## What to work on
Only the number is needed: how many lines of the records include "logo"?
[Given data Boundary: Start]
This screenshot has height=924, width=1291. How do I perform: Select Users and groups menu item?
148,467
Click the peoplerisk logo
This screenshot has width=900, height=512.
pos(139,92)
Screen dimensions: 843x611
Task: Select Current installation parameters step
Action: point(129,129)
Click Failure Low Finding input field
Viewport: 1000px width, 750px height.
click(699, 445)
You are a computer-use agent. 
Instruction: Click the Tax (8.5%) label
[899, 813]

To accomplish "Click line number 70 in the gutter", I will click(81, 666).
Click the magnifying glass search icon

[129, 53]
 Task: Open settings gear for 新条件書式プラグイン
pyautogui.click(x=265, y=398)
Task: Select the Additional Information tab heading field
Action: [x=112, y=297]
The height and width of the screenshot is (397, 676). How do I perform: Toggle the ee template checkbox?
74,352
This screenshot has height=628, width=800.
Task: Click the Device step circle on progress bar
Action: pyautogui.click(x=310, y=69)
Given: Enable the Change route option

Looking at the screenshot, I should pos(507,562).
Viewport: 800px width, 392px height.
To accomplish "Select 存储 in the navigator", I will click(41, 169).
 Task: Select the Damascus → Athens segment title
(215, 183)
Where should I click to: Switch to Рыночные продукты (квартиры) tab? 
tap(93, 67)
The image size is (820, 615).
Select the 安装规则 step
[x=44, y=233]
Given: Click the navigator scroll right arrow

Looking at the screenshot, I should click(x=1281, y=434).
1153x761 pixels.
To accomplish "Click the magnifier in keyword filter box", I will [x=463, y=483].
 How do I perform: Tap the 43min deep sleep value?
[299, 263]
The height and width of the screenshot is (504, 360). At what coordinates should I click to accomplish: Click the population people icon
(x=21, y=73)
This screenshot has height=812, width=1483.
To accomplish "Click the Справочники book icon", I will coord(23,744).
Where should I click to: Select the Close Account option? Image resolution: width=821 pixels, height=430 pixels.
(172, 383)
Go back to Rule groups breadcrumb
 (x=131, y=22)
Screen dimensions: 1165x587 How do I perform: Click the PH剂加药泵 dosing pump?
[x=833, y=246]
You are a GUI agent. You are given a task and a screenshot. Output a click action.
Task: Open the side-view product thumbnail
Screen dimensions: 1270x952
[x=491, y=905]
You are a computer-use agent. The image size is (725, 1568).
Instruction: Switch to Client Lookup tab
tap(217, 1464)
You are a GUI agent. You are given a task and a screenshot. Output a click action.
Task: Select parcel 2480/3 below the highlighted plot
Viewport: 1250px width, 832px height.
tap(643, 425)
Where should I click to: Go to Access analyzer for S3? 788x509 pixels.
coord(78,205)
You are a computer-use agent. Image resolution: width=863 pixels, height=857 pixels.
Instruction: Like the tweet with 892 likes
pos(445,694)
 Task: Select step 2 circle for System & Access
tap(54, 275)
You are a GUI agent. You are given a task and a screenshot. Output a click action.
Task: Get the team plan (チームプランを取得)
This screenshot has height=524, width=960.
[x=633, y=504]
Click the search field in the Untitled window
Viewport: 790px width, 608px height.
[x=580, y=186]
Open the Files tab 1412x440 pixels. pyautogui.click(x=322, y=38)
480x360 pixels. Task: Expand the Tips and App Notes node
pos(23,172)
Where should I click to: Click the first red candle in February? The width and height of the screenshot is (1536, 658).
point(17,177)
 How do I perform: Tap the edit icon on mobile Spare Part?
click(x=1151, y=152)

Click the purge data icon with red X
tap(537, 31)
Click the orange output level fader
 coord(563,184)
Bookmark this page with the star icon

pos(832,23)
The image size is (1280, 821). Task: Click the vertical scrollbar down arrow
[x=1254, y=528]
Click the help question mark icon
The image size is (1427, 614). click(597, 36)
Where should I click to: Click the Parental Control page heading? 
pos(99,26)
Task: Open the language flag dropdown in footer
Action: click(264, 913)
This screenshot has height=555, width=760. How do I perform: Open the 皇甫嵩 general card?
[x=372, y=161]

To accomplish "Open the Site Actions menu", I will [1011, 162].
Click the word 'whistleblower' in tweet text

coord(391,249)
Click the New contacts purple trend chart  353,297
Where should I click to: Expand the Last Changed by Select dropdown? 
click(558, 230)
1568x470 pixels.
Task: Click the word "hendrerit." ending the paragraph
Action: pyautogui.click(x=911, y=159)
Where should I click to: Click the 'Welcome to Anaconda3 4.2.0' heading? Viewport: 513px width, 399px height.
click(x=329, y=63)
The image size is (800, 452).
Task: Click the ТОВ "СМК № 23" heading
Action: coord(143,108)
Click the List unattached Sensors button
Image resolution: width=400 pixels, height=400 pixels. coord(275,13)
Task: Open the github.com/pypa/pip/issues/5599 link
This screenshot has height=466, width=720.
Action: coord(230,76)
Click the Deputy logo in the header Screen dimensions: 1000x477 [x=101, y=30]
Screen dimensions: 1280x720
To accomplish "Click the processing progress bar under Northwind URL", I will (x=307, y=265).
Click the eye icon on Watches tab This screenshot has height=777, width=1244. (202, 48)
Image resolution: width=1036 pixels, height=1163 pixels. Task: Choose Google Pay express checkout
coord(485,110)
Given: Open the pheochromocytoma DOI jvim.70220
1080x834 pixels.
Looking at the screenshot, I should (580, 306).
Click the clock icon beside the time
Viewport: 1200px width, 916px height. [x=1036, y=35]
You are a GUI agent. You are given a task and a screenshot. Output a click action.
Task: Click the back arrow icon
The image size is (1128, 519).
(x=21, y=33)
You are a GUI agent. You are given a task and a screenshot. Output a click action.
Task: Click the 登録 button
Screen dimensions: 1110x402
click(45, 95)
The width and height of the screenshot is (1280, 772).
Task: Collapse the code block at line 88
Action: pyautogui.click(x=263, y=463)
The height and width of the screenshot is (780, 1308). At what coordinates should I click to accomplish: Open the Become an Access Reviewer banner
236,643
[Given data Boundary: End]
## Response area
2